Big Bus alleges that Starline’s disregard for CARB regulations show “Starline intentionally engaged in wrongful conduct, and Starline knew that such actions were certain or substantially certain to occur in the interference of the prospective relations between Big Bus and its customers.” (Complaint, ¶ 62.) Should a jury after its review of the evidence agree with this assessment, the jury can award adequate damages to make Big Bus whole after years of alleged unfair competition with Starline.

 

Injunctive relief is reserved for circumstances “when pecuniary compensation would not afford adequate relief.” (CCP § 526(a)(4).) The Court finds that Big Bus fails to provide sufficient evidence that pecuniary compensation at trial would not compensate it for Starline’s alleged actions.

 

 

2.           Big Bus is requesting an “Obey the Law” Injunction

 

Big Bus asks that Starline Tours be “enjoined from further violations of CARB.”  (Motion, p. 20:15.)  More specifically Big Bus requests the “issuance of a preliminary injunction against defendant Starline . . . restraining and enjoining Starline from operating any vehicle in violation of the rules and regulations promulgated by the California Air Resources Board (“CARB”), including but not limited to CARB’S Truck and Bus Regulation, codified at California Code of Regulations, Title 13, Section 2025, or operating any vehicle that is not properly registered with the California Department of Motor Vehicles (DMV).”  (Motion, p. 2:4-10; Notice of Motion, p. 2:4-10.)

 

Such an injunction simply requires that Starline obey the law.  An “obey the law” injunction is not permissible.  (See, e.g., Long Beach Memorial Medical Center v. Kaiser Foundation Health Plan, Inc. (2021) 71 Cal.App.5th 323, 343; City of Redlands v.

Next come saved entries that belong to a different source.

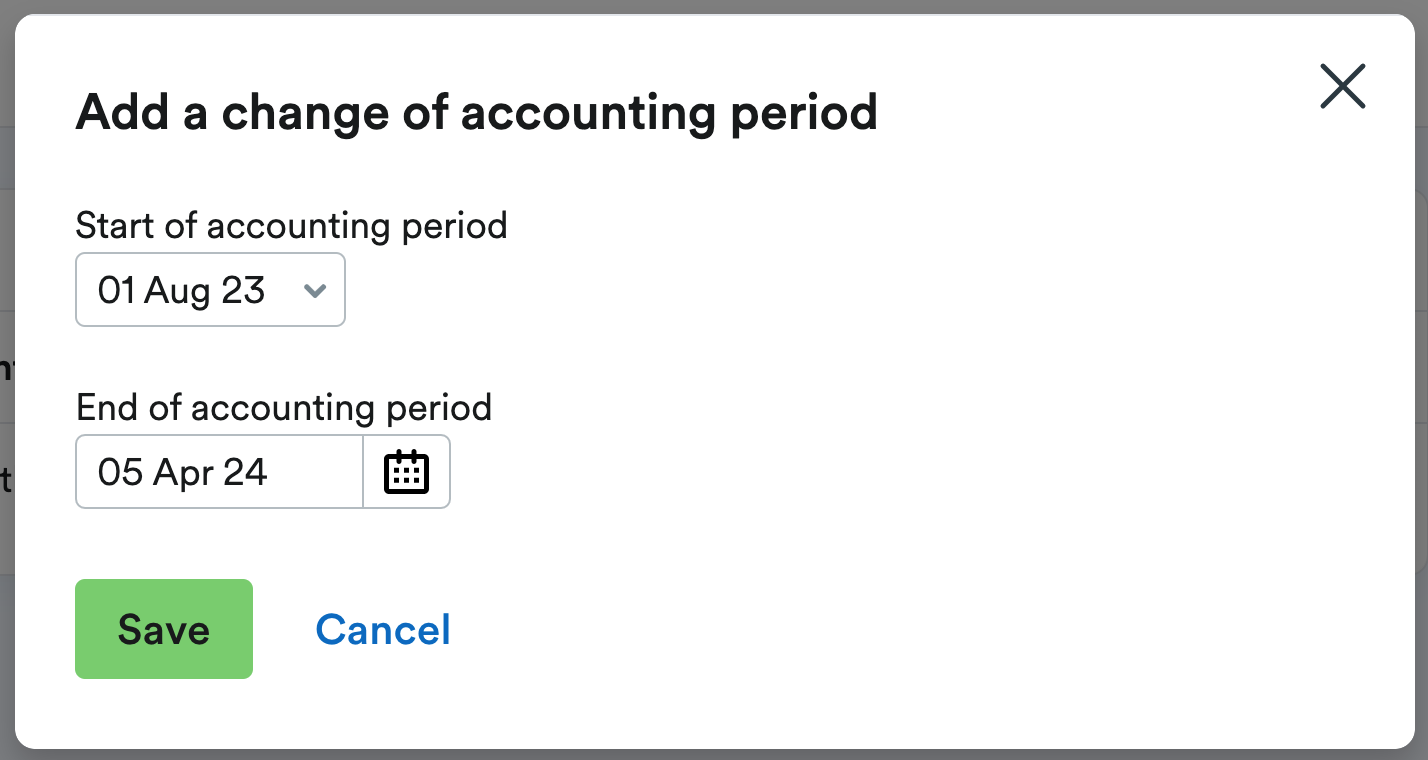Click the End of accounting period date field
This screenshot has width=1428, height=760.
(218, 471)
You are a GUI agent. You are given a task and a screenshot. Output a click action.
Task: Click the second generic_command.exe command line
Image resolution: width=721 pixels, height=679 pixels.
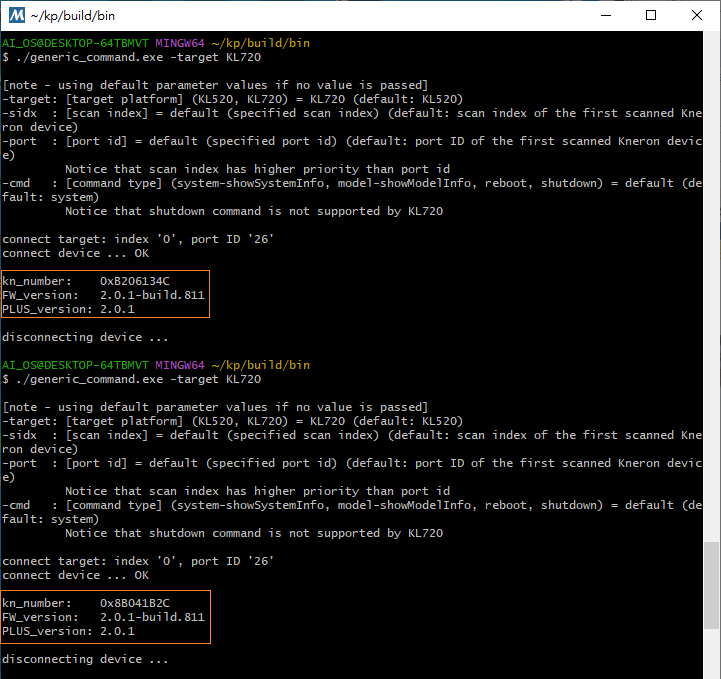(x=132, y=379)
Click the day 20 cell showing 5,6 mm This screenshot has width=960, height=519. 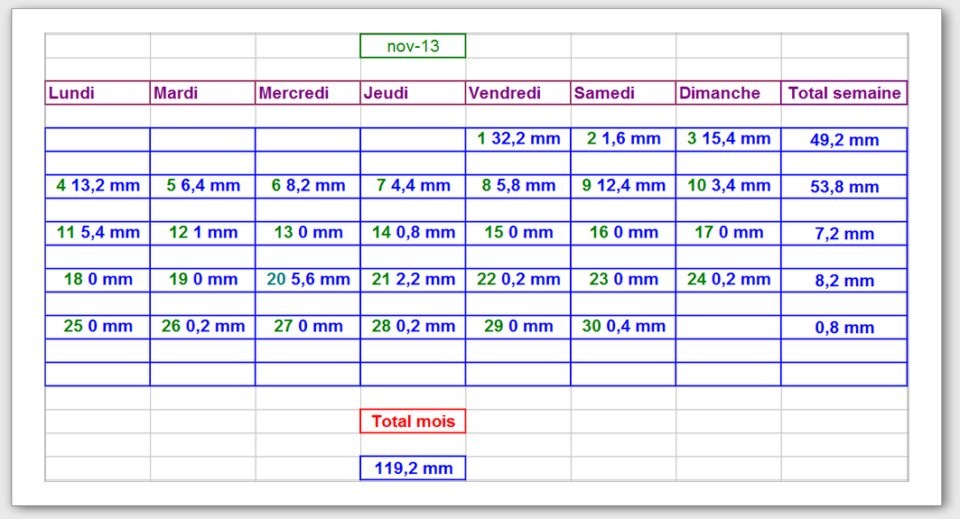tap(307, 280)
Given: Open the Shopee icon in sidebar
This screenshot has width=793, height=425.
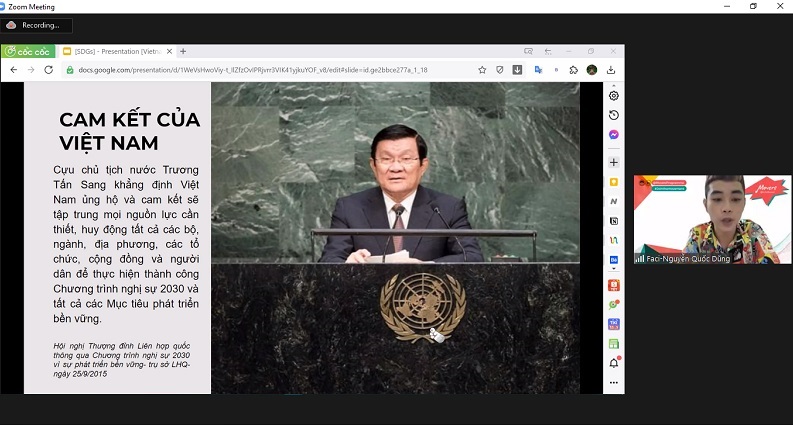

County of San Bernardino (2002) 96 Cal.App.4th 398, 416 [“a court may not issue a broad injunction to simply obey the law. . . .”].)

 

It would also require this Court to determine if, when and how Big Bus is – or is not – complying with the numerous requirements of CARB.  This the Court will not do.

 

(The Court notes that Big Bus’ Proposed Order is slightly narrower; it asks the Court to issue a Preliminary Injunction that Starline is “enjoined and restrained from engaging in or performing, directly or indirectly, any and all of the following acts: operating in the State of California any sightseeing or tour buses with an engine that does not comply with the 2010 model year emissions equivalent engine requirements set forth in Title 13, Division 3, Article 4.5, § 2025(f) and § 2025(g) of the California Code of Regulations.”  (Proposed Order Granting Preliminary Injunction, p. 2:10-16, filed 8/4/2022.) However, this does not alleviate the above concerns.)

 

 

3.           Big Bus’s Likelihood of Prevailing on the Merits at Trial

 

The Court does not reach a determination of Big Bus’ likelihood of success at trial because Big Bus fails to show the absence of an adequate damages remedy at law. (CCP § 526(a)(4).)

 

III.     CONCLUSION

 

Plaintiff Big Bus Tours Los Angeles, Inc.'s Motion for Preliminary Injunction is DENIED.